Auch der derzeitige Gouverneur, Anton Antonowitsch von Gaggenau, wurde bei uns anfangs mit Misstrauen aufgenommen, da er, durchdrungen vom Geist segensreicher Reformen, das ihm anvertraute Gebiet von den Füßen auf den Kopf stellen wollte, jedoch versicherte, er werde es vom Kopf auf die Füße stellen. Doch Gott der Herr bewahrte die Sawolshsker vor übermäßigen Erschütterungen. Der junge Reformer geriet unter den Einfluss Mitrofanis, bezwang seine Hoffart und mäßigte sich, insbesondere nachdem er mit bischöflichem Segen die begeh-renswerteste der hiesigen Bräute geehelicht hatte. Dazu hatte er freilich vom lutheranischen zum orthodoxen Glauben übertreten müssen, und sein geistlicher Vater war niemand anders als der Bischof. Baron von Gaggenau hat sich bei uns so gut eingelebt, dass er, als er für seine beispielhafte Verwaltung des Gouvernements in ein hauptstädtisches Ministerium berufen wurde, dies ablehnte, weil es ihm hier besser gefiel. Er war ein Deutscher, aber ganz aus der Art geschlagen. Früher pflegte er abends aus einem Porzellantässchen Glühwein zu trinken und für sich selbst das Violoncello zu spielen, doch mittlerweile hat er am Moosbeerenschnaps Geschmack gefunden, badet am Dreikönigsfest in einem Eisloch und bleibt hinterher mindestens drei Stunden lang im Schwitzbad.
Und wie es sich für einen richtigen russischen Mann gehört, steht der Gouverneur unterm Pantoffel seiner Frau.
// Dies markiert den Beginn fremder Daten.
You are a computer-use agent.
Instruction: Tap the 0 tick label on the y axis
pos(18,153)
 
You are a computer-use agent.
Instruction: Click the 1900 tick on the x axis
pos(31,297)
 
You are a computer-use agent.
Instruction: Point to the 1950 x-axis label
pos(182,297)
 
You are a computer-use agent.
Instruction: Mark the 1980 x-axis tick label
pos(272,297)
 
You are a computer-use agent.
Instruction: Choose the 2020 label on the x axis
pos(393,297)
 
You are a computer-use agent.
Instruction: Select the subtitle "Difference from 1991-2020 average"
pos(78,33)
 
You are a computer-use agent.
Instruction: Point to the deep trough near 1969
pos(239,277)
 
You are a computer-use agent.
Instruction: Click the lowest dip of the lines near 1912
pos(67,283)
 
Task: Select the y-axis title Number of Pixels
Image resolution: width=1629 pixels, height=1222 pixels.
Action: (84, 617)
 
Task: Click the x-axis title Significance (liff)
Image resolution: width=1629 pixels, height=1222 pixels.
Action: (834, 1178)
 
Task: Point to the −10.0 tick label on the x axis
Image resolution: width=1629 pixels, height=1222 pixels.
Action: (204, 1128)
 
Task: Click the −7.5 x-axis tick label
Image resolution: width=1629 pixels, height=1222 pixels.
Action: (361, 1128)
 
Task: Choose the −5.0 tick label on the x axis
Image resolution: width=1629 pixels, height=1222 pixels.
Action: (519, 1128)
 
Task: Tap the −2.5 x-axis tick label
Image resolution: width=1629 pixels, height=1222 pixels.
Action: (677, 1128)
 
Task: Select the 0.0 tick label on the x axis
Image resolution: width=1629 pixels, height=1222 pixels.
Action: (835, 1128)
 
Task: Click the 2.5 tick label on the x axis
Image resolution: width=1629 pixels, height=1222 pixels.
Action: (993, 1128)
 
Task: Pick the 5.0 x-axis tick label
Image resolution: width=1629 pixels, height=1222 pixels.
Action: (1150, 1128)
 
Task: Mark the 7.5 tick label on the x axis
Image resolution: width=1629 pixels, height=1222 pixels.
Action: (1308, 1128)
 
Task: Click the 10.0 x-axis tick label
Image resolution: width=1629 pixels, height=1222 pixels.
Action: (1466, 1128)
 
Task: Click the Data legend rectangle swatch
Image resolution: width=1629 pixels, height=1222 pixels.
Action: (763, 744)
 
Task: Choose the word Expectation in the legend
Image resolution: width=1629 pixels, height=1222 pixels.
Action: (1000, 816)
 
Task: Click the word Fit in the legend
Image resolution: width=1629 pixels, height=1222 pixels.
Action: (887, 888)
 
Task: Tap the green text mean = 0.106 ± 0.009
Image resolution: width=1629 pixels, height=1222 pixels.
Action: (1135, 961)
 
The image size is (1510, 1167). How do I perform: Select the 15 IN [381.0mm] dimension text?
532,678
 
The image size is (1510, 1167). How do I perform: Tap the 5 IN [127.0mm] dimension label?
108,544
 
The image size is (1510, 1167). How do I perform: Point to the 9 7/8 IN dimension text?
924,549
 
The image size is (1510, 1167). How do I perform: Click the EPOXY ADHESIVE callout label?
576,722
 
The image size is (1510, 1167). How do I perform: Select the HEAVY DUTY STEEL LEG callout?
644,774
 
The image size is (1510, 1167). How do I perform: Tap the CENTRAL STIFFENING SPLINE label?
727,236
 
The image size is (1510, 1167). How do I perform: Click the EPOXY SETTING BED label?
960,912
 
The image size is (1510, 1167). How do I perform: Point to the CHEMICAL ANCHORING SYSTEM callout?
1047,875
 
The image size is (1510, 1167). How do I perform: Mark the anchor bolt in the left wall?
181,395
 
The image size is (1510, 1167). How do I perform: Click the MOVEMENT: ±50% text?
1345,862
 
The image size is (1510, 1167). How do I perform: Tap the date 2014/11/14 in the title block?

Aber bei einer Person wie Ljudmila Platonowna unterm Pantoffel zu stehen ist angenehm und erfreulich, eine solche Sklaverei erträumen viele. Sie ist eine geborene Tscheremissowa, entstammt also der allerersten Kaufmannsfamilie von Sawolshsk, der schon von Peter dem Großen die Grafenwürde verliehen wurde. Als junges Mädchen war Ljudmila schlank und rank gewesen, doch nachdem sie vier kleine Barone zur Welt gebracht hatte, änderte sich ihre Gestalt und gewann eine dem Blick wohltuende Üppigkeit, die ihre Schönheit noch deutlicher zur Geltung brachte. Mit ihren hellen Augen, rosigen Wangen und vollen Armen wurde die Baronin jenseits der dreißig zum Ideal russischer Frauenschönheit, zu der sich hagere und kahlköpfige Deutsche (Anton von Gaggenau war solch einer) von alters her seelisch und körperlich hingezogen fühlen. Ljudmila erkannte ihre Macht über ihren Gatten sehr bald und machte nach Gutdünken davon Gebrauch, aber dem Gouvernement hat das bislang in keiner Weise geschadet, weil die herzensgute und feinfühlige Frau alle ihre Kräfte für wohltätige und gottgefällige Werke einsetzte, so dass selbst der Bischof ihren Einfluss auf den Gatten als nützlich empfand. Im Zusammenhang mit den letzten Ereignissen freilich sah sich Mitrofani genötigt, sein Urteil über die weibliche Vorherrschaft zu revidieren, aber davon später.